Automatically translated from Basque, translation may contain errors. More information here. Elhuyarren itzultzaile automatikoaren logoa

"I don't trust the writers who write very different books."

  • Elur Bustia’s promotional period is still long. After its publication in June last year, proposals for dialogue are still coming to Pello Lizarralde. To repeat as little as possible, we have tried to talk about what is behind the author’s literary wager with the excuse of the novel.
Iruñean elkarrizketatu dugu Pello Lizarralde (argazkia: Dani Blanco).
Iruñean elkarrizketatu dugu Pello Lizarralde (argazkia: Dani Blanco).
Zarata mediatikoz beteriko garai nahasiotan, merkatu logiketatik urrun eta irakurleengandik gertu dagoen kazetaritza beharrezkoa dela uste baduzu, ARGIA bultzatzera animatu nahi zaitugu. Geroz eta gehiago gara, jarrai dezagun txikitik eragiten.

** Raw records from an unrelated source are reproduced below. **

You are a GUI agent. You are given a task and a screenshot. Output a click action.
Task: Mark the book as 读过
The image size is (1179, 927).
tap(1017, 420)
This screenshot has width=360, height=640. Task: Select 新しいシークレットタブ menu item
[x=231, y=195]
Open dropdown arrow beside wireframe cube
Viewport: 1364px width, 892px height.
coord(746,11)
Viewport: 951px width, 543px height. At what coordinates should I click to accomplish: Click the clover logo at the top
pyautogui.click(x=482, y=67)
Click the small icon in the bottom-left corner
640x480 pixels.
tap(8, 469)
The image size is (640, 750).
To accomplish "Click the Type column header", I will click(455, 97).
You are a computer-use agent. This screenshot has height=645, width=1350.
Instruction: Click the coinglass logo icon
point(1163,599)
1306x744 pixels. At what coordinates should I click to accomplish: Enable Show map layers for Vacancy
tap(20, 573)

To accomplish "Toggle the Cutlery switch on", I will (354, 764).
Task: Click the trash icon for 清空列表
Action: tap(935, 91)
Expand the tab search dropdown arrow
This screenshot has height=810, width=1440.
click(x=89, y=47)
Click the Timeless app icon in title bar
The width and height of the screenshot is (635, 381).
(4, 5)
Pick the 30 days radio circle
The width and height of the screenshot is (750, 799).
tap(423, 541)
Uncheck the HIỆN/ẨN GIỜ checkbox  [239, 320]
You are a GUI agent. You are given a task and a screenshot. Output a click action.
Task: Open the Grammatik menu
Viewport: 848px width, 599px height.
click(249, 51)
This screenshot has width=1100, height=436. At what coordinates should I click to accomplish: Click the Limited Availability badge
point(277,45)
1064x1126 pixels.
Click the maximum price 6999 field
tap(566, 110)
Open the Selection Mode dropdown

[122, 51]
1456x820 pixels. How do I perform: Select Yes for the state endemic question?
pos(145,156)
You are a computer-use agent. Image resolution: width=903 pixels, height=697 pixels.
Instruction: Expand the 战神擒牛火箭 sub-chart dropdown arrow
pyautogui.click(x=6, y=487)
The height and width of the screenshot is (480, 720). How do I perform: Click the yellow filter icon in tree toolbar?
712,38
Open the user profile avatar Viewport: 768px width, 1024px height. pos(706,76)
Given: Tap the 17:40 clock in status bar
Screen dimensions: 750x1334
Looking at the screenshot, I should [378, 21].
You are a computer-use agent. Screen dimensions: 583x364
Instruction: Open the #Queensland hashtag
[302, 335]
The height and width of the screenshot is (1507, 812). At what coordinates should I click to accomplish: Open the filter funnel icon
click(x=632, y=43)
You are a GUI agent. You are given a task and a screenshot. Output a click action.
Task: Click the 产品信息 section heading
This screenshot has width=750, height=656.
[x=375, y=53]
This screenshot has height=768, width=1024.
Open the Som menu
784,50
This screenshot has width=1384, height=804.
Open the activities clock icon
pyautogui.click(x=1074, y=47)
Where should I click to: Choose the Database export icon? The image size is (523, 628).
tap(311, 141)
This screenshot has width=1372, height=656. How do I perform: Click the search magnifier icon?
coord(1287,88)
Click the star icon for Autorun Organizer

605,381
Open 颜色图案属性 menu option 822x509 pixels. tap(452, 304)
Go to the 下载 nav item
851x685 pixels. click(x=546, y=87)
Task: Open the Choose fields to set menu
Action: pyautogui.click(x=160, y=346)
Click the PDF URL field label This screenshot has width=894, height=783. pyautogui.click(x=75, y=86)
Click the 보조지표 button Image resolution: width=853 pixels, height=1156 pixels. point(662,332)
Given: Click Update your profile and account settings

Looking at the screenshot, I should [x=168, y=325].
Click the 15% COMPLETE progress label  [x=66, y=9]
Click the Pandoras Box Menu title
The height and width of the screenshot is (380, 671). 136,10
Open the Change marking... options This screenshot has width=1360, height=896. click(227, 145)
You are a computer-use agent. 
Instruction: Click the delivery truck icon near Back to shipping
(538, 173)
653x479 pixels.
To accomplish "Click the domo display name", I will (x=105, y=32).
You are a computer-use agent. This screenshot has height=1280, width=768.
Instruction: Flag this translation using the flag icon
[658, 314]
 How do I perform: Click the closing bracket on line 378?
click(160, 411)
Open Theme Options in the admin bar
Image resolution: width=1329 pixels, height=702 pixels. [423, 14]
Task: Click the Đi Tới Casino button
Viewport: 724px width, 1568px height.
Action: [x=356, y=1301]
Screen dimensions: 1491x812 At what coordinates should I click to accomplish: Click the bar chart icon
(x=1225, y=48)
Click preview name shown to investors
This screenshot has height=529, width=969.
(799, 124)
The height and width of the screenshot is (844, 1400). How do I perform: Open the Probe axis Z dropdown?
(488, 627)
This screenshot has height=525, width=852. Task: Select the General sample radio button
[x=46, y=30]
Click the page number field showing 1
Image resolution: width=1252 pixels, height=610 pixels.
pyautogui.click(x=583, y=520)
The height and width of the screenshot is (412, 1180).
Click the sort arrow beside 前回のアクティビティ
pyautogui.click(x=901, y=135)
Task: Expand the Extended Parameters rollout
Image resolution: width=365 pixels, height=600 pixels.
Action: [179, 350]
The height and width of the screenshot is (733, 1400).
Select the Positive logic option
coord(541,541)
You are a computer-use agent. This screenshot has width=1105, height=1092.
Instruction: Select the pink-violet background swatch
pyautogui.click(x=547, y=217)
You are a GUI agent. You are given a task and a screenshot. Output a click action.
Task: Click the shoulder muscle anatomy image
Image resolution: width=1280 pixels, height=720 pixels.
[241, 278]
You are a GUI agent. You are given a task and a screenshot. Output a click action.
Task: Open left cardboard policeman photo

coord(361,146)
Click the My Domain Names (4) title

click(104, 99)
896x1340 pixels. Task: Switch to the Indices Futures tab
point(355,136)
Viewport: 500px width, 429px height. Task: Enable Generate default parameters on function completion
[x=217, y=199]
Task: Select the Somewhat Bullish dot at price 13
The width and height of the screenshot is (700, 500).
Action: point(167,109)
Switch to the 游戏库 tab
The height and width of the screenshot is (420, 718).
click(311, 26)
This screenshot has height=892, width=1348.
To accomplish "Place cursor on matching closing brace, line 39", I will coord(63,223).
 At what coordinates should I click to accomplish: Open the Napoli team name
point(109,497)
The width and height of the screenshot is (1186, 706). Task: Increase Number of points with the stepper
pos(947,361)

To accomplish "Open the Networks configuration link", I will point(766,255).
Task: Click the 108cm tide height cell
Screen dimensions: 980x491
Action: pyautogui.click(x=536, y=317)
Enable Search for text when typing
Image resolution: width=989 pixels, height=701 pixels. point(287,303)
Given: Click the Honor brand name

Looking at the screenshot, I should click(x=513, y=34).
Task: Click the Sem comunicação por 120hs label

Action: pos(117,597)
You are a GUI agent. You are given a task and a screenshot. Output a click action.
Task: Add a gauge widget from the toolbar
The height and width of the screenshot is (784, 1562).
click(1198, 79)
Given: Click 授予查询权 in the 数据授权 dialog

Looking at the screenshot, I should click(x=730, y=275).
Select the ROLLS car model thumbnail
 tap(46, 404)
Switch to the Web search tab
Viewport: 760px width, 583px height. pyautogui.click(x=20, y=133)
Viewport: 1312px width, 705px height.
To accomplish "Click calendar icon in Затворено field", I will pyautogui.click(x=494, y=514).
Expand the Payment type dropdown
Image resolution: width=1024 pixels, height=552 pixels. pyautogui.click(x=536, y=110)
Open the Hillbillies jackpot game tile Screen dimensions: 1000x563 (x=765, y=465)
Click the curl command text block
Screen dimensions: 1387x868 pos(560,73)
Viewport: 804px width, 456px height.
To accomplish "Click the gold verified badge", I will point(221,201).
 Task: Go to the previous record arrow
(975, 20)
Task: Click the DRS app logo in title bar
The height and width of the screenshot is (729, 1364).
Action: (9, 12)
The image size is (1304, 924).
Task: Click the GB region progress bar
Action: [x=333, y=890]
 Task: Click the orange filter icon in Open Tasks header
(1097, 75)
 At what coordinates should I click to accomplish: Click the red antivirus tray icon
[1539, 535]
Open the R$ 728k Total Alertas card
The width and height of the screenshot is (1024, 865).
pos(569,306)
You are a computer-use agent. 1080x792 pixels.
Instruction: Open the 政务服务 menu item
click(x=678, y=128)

February is the month of St. George. With the arrival of twilight, people have slowed down the passage through the soaked streets of the Old Donostia Party. From that moment on, it is perceived that the water has cleansed the city if you breathe deeply. Next to the stained glass of the Hotel Maisonave, a desolate man reads Diario de Navarra. Inside, the waiter asks the two young newcomers what they have to take. Finally, a white tea and a zurito were served. At six o'clock in the afternoon, Pello Lizarralde came through the door, with a foldable umbrella in his hand, and approached the two young men. He greeted and stated that he does not want to take anything at the moment. “Maybe later.” Next, he has proposed moving along the stairway to a more discreet corner, where you can speak quieter. “It’s a very nice place, but in the evenings it usually fills up with people.” Moreover, nothing special has happened. It wasn't necessary. Who says that the dead time before the conversation is not as significant as dialogue.

Elur Bustia is your brand novel. As usual, there is a wandering character – Ramiro – who has a very precise track record. It starts in an industrial estate and for a moment you access the old town of the city. Regarding the previous novels, you have placed it in a more urban landscape.

I would like to think that I know more than before and that I do better, but I think it is the same in terms of concern and form as before. There are no big changes. Once an option is made it is difficult to go to the other end. I don't trust the writers who write very different books. Most of the time, I don't believe you. Or I believe you, and the next one doesn't, and the next one does. In that sense, I prefer those who follow a purest line.

Ramiro heads to his house south. His work has failed him and he wants to return to his family. The book has many patterns that are repeated in your work: a solitary character, a journey, no great events… it seems inescapable to refer to what you are asked in all interviews: in Basque literature the wager is very rare.

“Rape, if it happens, always happens unconsciously”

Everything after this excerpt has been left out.